Ignoring every picture, return the lines of the listing below word for word, from the line that holds "Task: Sort by the 1h % column header" through the line that holds "Task: Click the Public Key Assistant key icon".

=== Begin Enclosure ===

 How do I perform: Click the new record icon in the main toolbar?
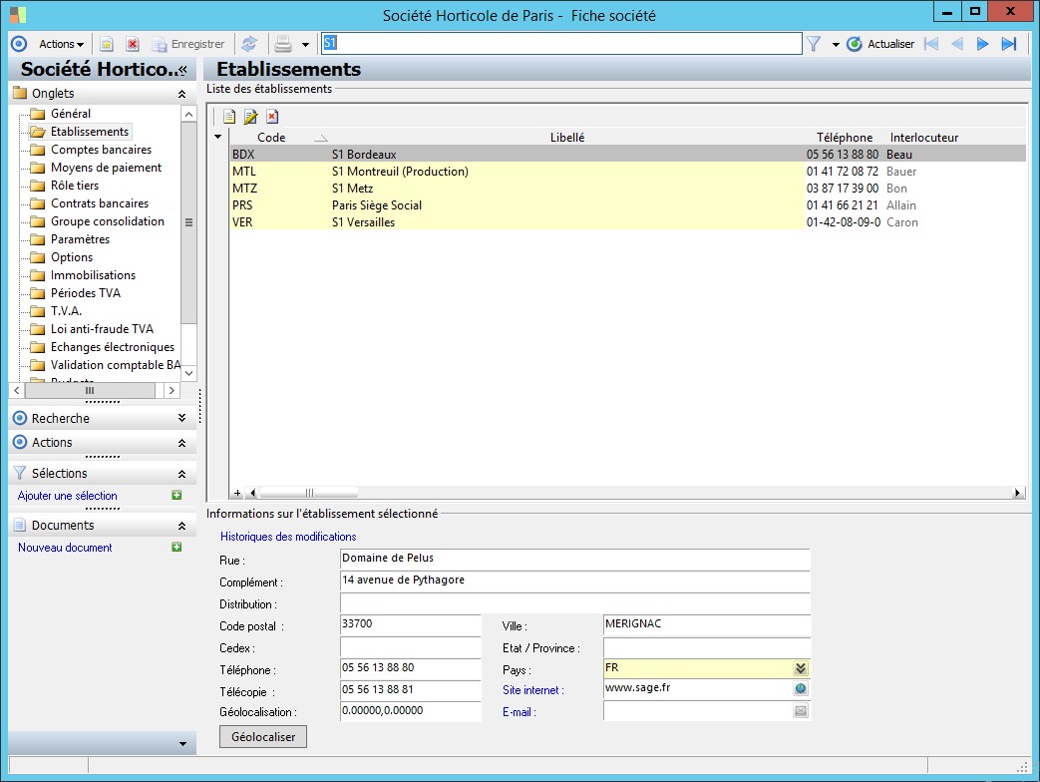pos(107,44)
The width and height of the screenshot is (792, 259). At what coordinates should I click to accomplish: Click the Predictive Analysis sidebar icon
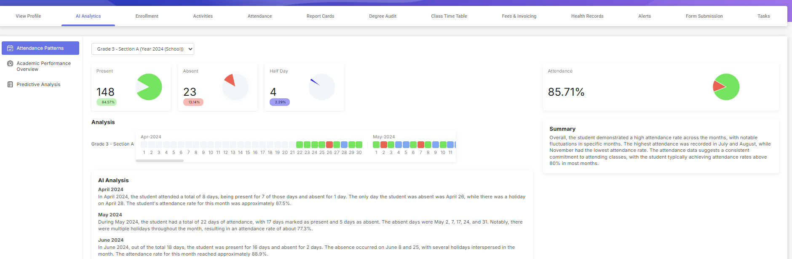coord(10,84)
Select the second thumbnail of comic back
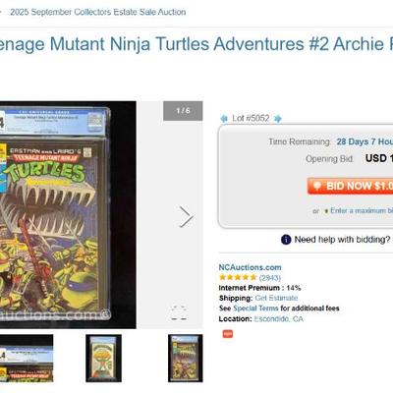 tap(103, 359)
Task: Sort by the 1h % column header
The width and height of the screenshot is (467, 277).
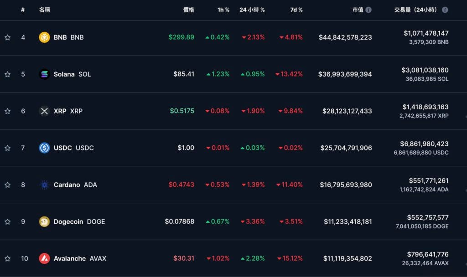Action: (223, 10)
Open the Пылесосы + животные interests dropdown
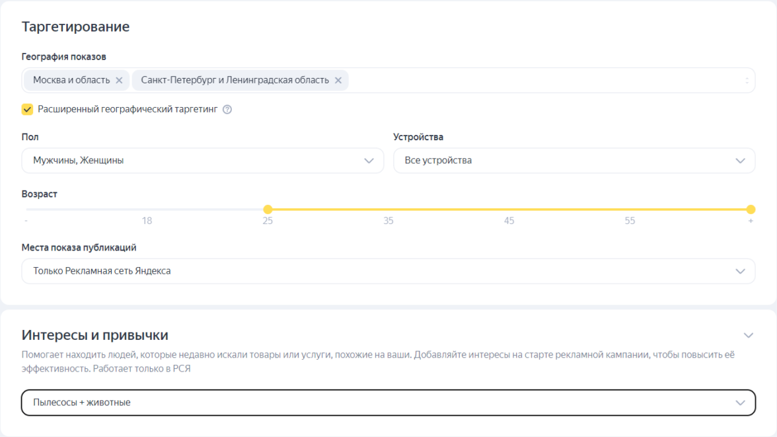 point(388,403)
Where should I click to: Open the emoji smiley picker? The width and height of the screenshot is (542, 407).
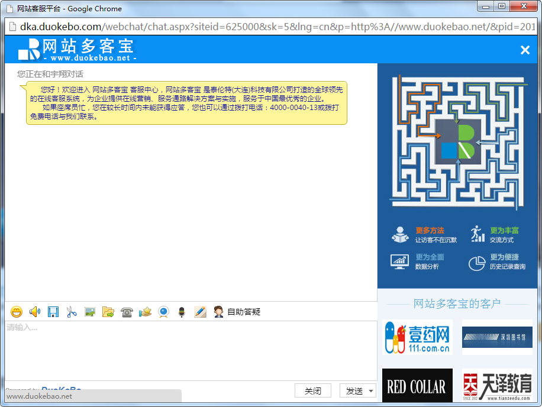pos(17,312)
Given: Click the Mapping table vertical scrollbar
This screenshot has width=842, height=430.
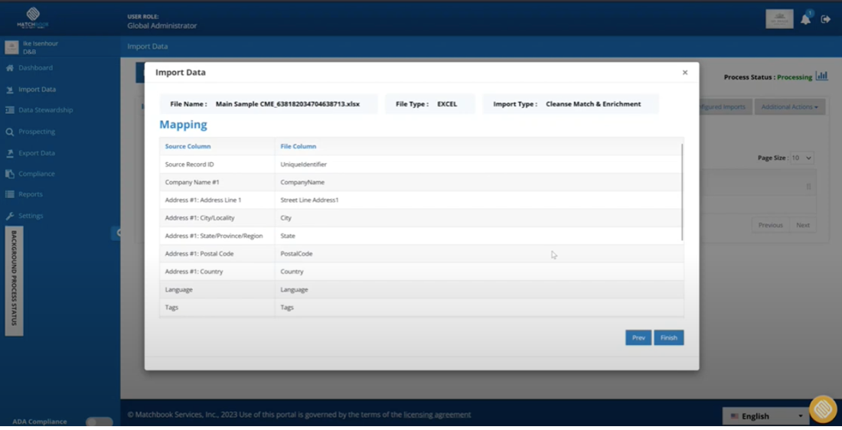Looking at the screenshot, I should point(683,191).
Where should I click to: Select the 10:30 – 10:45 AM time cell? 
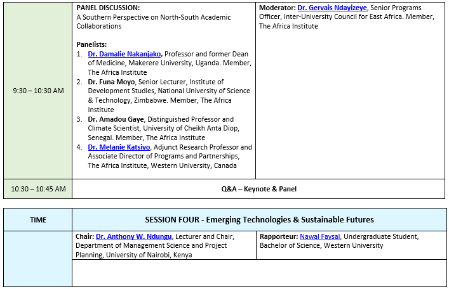38,189
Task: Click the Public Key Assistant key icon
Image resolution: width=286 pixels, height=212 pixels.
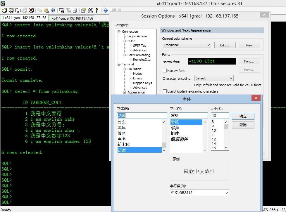Action: click(97, 10)
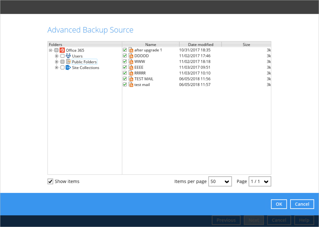Open the Page number dropdown
The image size is (319, 227).
pos(260,181)
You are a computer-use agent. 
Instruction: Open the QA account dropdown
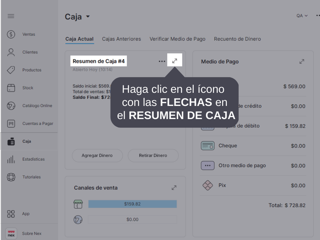coord(302,16)
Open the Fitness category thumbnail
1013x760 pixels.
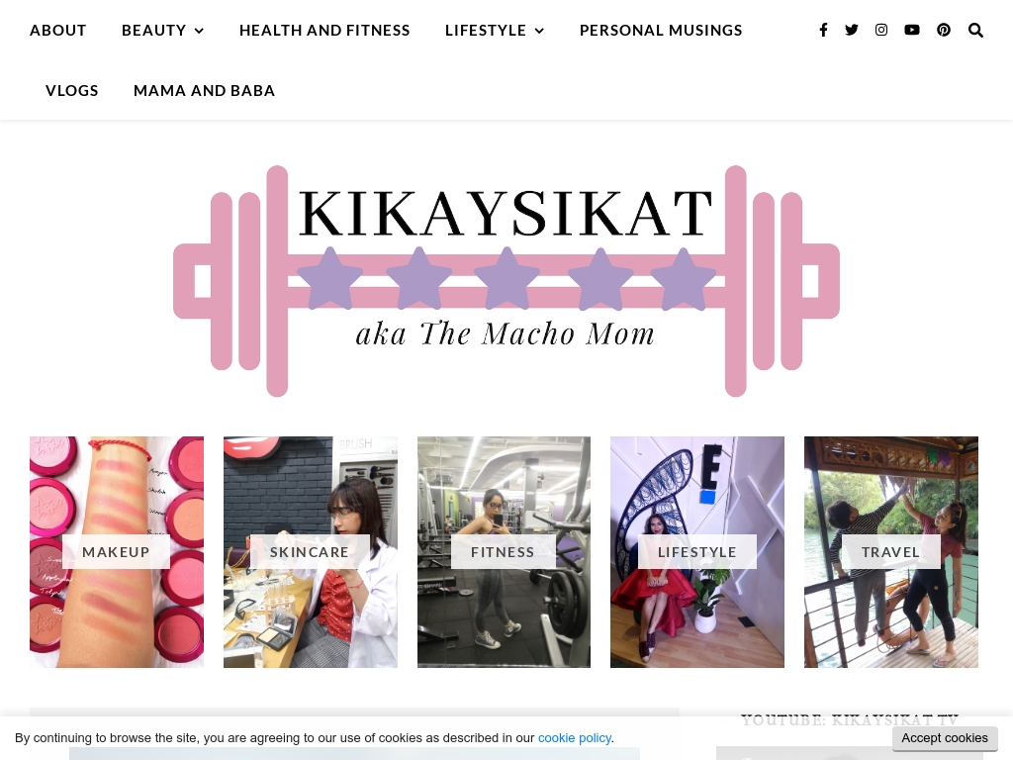504,552
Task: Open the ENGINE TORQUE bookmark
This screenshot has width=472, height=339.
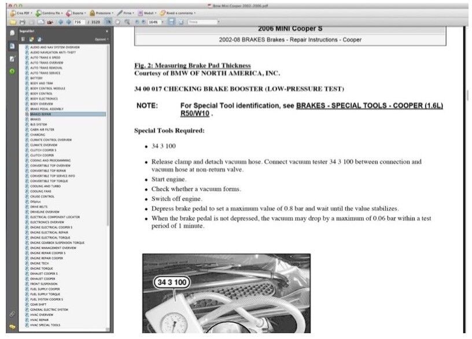Action: [x=42, y=269]
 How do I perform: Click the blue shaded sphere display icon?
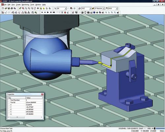94,13
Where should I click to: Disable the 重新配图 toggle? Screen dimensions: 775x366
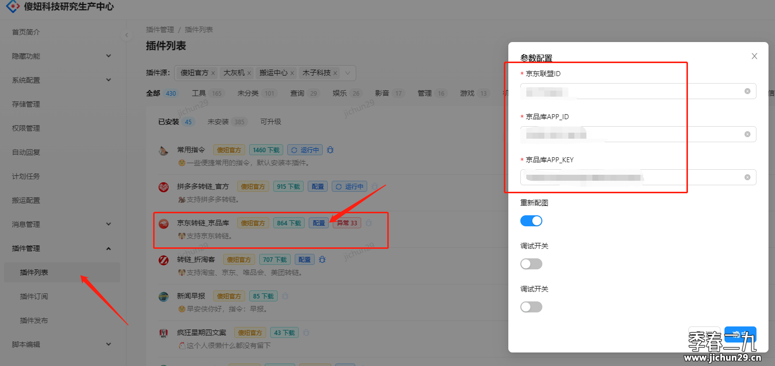click(531, 220)
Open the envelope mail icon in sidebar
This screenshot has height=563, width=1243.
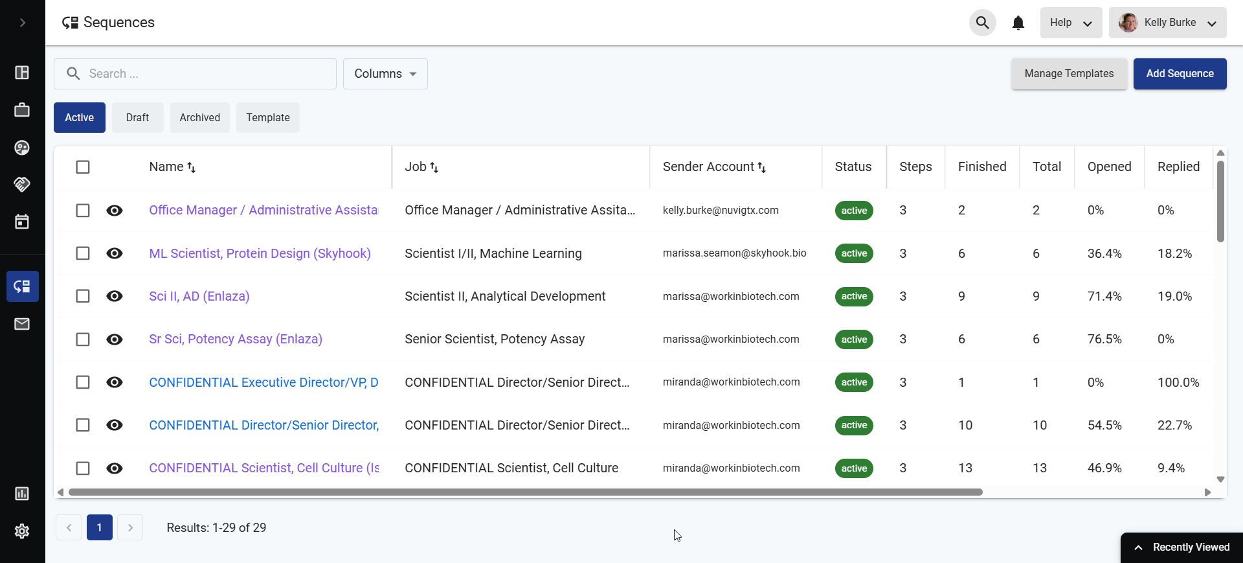(22, 324)
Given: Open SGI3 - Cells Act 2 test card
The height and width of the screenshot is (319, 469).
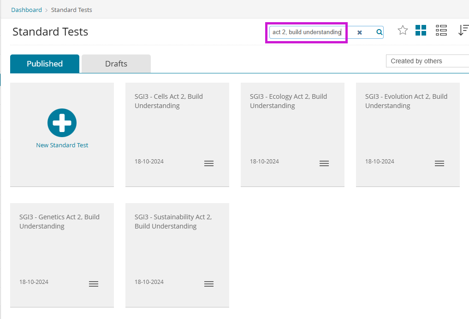Looking at the screenshot, I should coord(169,101).
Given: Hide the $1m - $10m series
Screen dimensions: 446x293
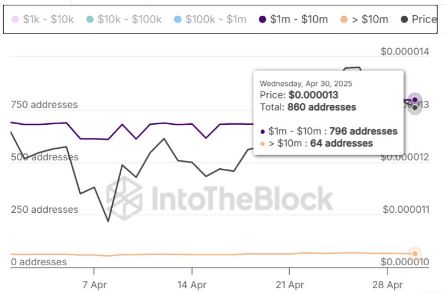Looking at the screenshot, I should click(293, 19).
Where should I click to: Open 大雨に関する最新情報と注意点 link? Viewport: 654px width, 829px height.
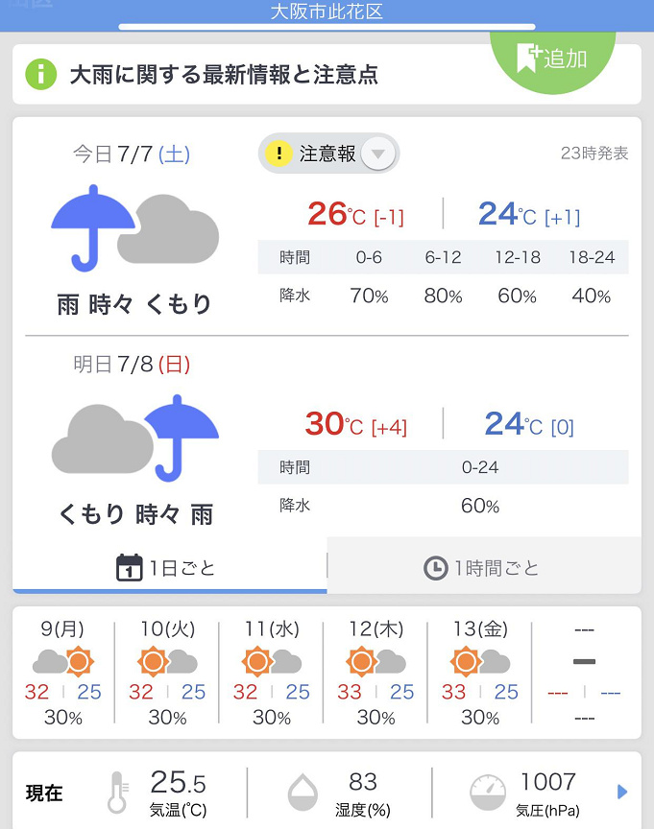pos(223,74)
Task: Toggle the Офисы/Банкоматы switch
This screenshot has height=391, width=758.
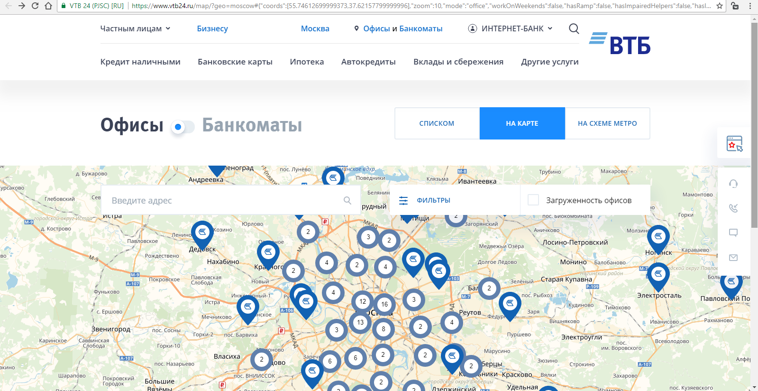Action: coord(183,127)
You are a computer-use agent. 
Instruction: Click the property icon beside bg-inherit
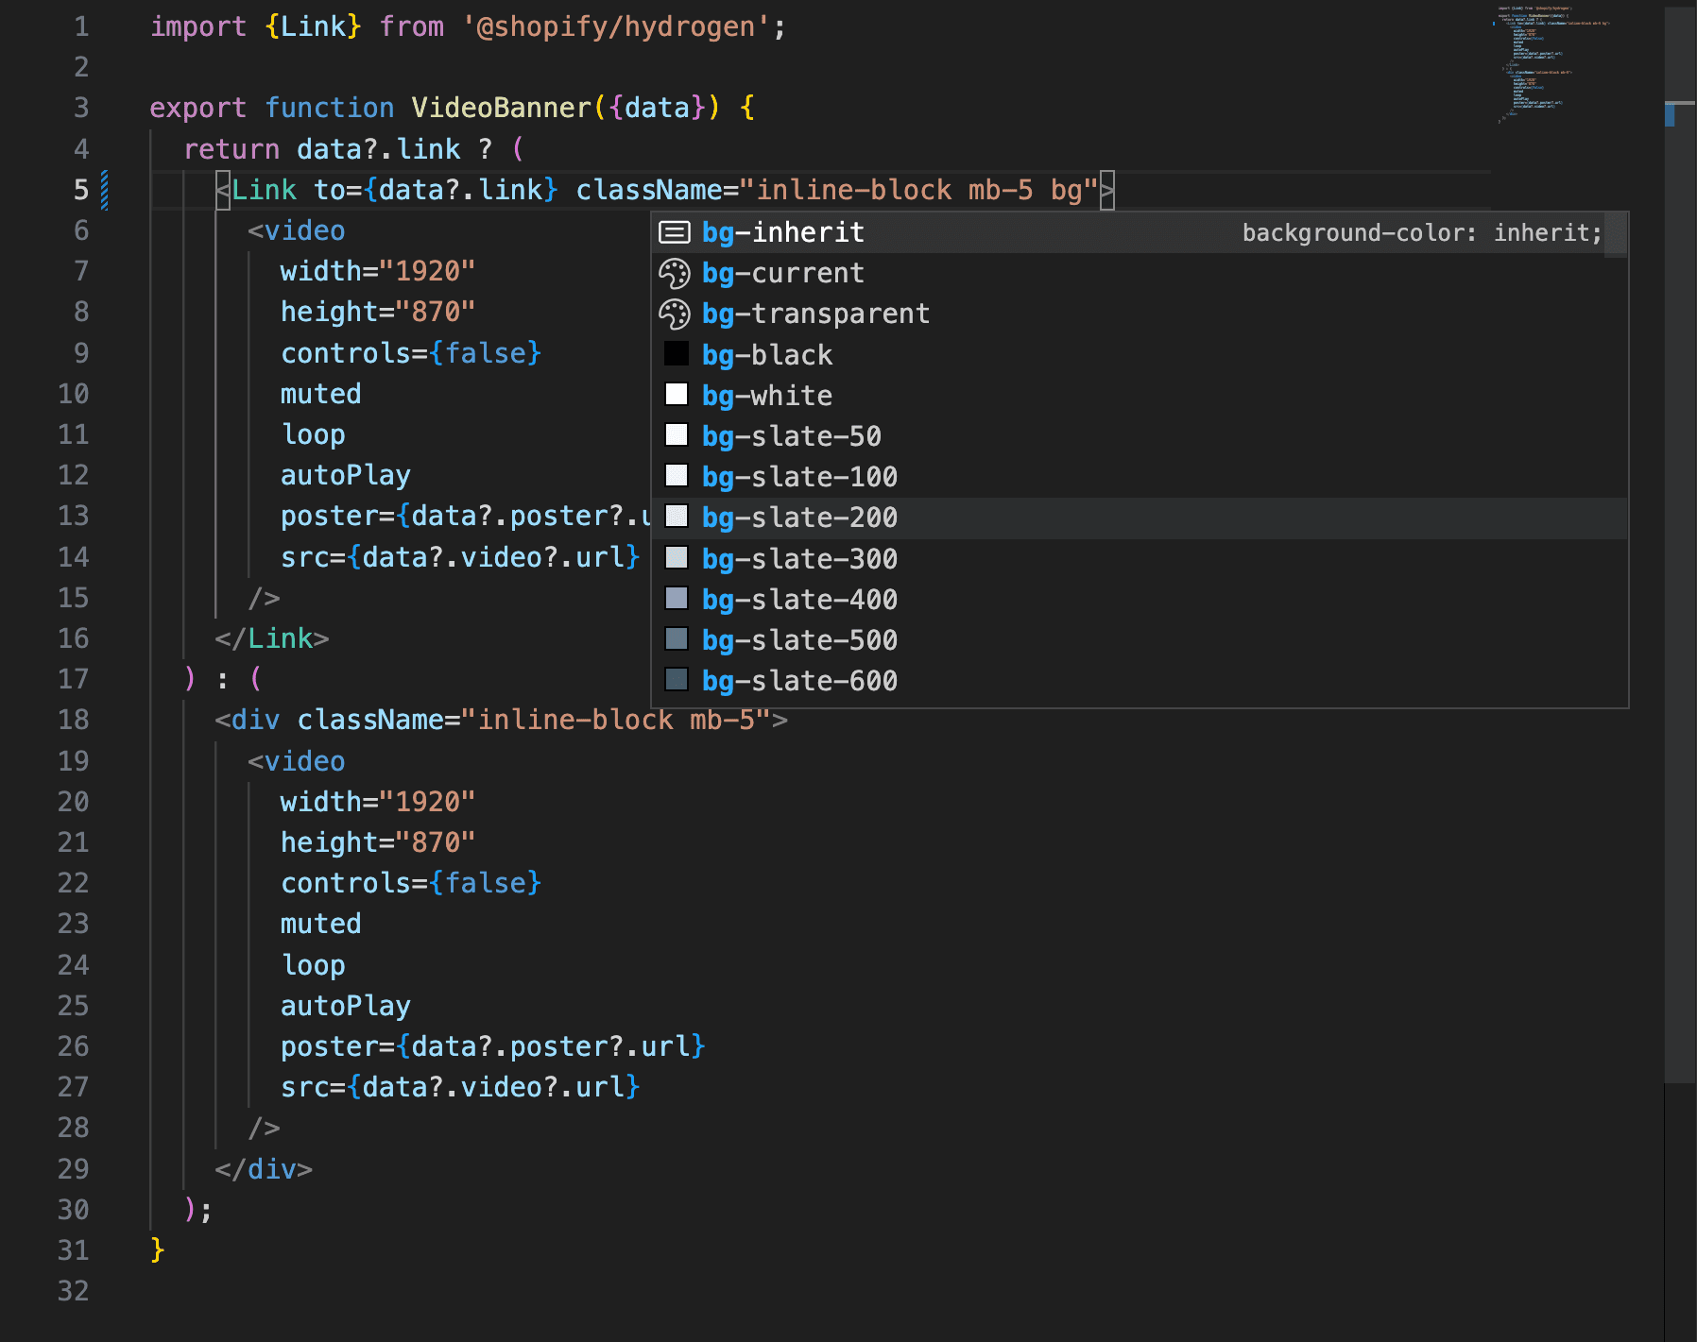pos(675,232)
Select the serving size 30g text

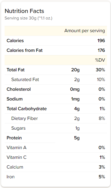(28, 18)
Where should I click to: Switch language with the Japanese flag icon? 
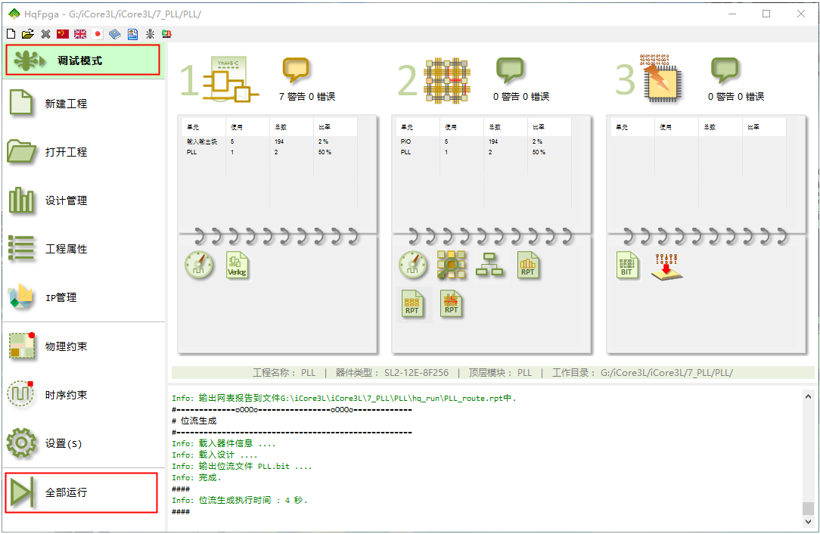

=== End Enclosure ===

> **TASK OUTPUT**
Task: Sort by the 1h % column header
The width and height of the screenshot is (467, 277).
Action: (223, 10)
Open the Пылесосы + животные interests dropdown
 point(388,403)
Where should I click to: Open the emoji smiley picker? The width and height of the screenshot is (542, 407).
pos(17,312)
Given: Click the Mapping table vertical scrollbar
This screenshot has width=842, height=430.
Looking at the screenshot, I should point(683,191).
Where should I click to: Select the 10:30 – 10:45 AM time cell? 
38,189
Task: Click the Public Key Assistant key icon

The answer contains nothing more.